La Commission du livre-blanc sur l’immobilier pénitentiaire recommande le développement de la mixité des activités en détention, dans son rapport publié en 2017, suite aux bilans positifs de plusieurs expérimentations. Par exemple, au centre pénitentiaire de Lille-Loos-Sequedin, un journal rédigé par un comité de rédaction des femmes et des hommes détenus est publié cinq fois par an.

Des femmes du centre pénitentiaire de Rennes alertent, durant l’été 2017, l’OIP-SF au sujet des nouvelles consignes sur les tenues vestimentaires.
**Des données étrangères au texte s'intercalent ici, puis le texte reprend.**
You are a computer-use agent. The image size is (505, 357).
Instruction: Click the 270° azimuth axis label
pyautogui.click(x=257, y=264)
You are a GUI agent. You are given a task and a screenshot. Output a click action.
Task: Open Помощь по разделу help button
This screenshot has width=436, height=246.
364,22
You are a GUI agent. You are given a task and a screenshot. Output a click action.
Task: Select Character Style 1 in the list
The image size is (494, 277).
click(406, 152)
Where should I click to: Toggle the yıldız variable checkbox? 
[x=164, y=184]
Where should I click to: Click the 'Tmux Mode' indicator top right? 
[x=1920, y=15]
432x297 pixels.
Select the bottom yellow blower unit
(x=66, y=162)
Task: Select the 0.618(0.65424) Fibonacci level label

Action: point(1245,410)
Une note de la direction de l’établissement rappelle l’interdiction, “sous peine de sanction disciplinaire”, de plusieurs vêtements tels que le djellaba, les short courts en deçà des genoux et les tee-shirt “débardeur laissant paraître la poitrine et les bras nus”. Une femme indique qu’elle a dû mettre un legging en dessous d’une robe qui lui arrive aux genoux et une autre précise que certaines sont contraintes de se changer durant le Ramadan alors qu’elles ne sortent que pour prendre un sac de coupure de jeûne.

Maternité en détention

Les femmes qui accouchent au cours de leur incarcération peuvent garder leur enfant auprès d’elles jusqu’à l’âge de 18 mois. Des quartiers nurserie de quelques places sont installés dans certains établissements pour accueillir les femmes enceintes ou les mères incarcérées avec leur enfant. Les cellules possèdent un équipement spécifique : bac-baignoire, espace distinct pour la mère et l’enfant.
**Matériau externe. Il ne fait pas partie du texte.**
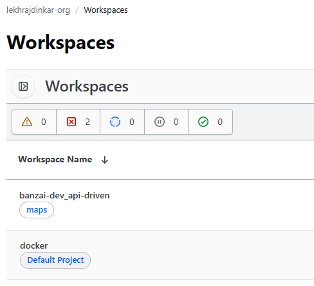Toggle the needs-attention filter showing 0
314x286 pixels.
34,122
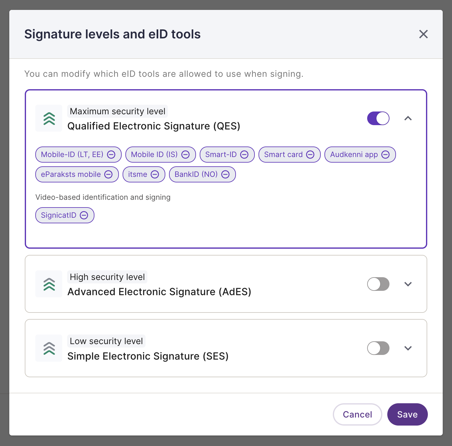
Task: Select the Low security level label
Action: 106,341
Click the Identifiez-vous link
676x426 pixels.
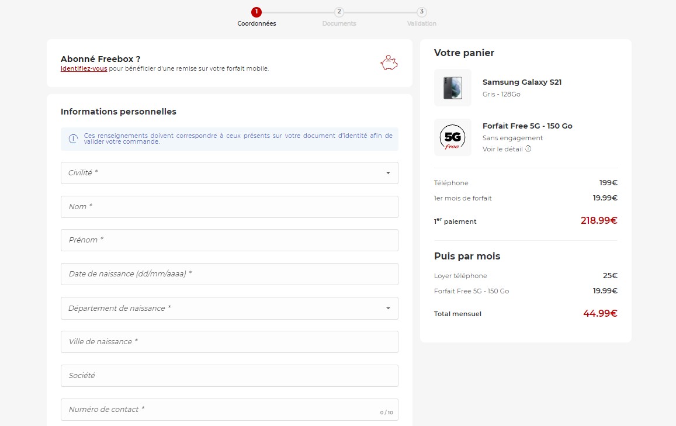coord(84,68)
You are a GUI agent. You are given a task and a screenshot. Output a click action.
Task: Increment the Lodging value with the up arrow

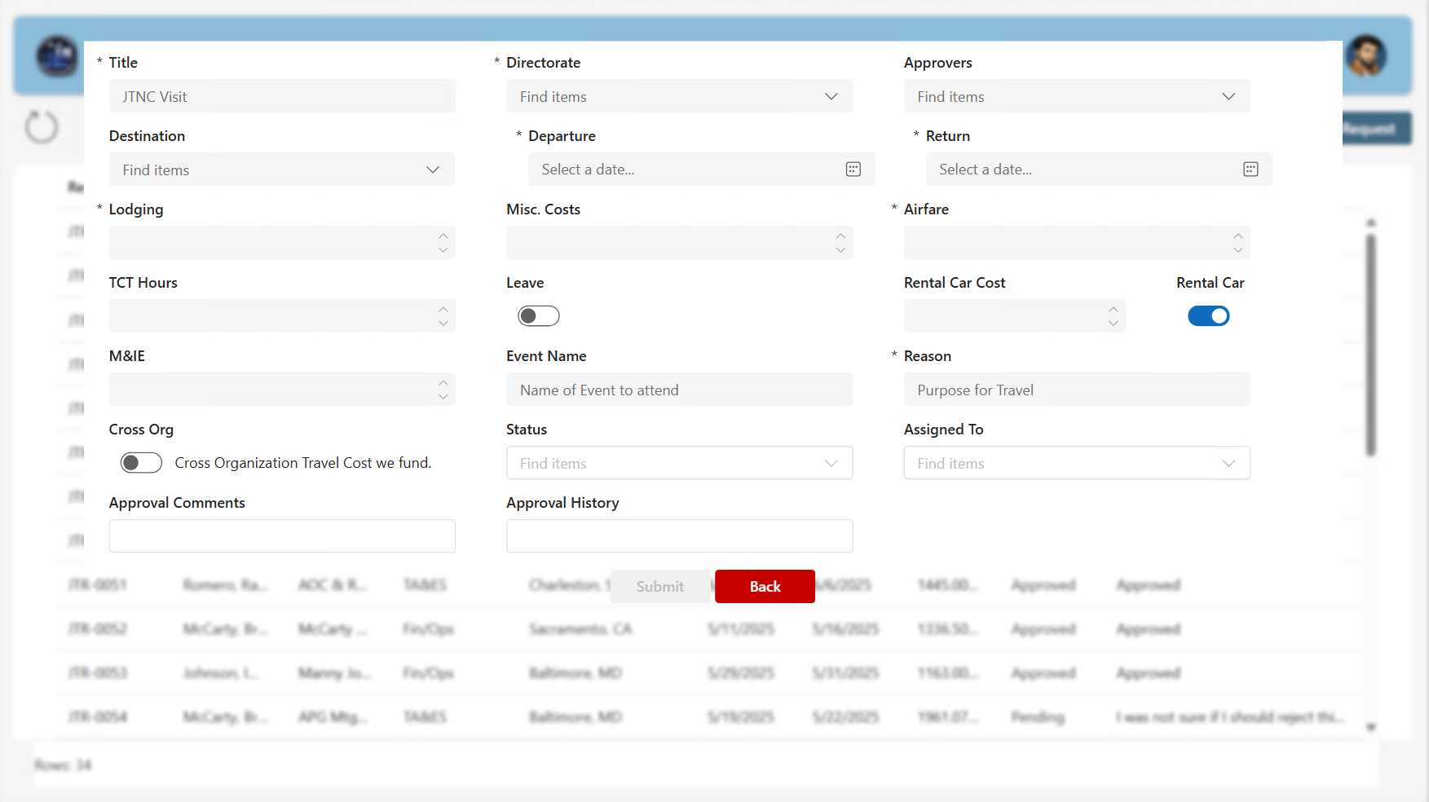[443, 236]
Elles ont la possibilité de demander une suspension de peine pour raison familiale. Le nombre des femmes ayant bénéficié de la mesure n’est pas communiqué.
Bien que toutes les dispositions doivent être prises pour que les femmes enceintes détenues bénéficient d’un suivi médical adapté (suivi prénatal obligatoire, aménagements des escortes pénitentiaires dans le cadre d’extractions médicales), des examens gynécologiques ou des accouchements se pratiquent encore en présence de personnels pénitentiaires. Ils entraînent parfois des renoncements aux soins.

Les enfants nés au cours de l’incarcération de leurs mères sont au nombre d’une soixantaine environ chaque année. Une trentaine d’établissements disposent d’un quartier nurserie.
La Commission du livre-blanc sur l’immobilier pénitentiaire recommande : “Le programme de construction de maisons d’arrêt devra permettre l’accueil systématique de mères avec enfants de moins de 18 mois. La situation des enfants accueillis en détention devrait également être améliorée, notamment s’agissant de leur espace de vie et de l’accès aux soins”.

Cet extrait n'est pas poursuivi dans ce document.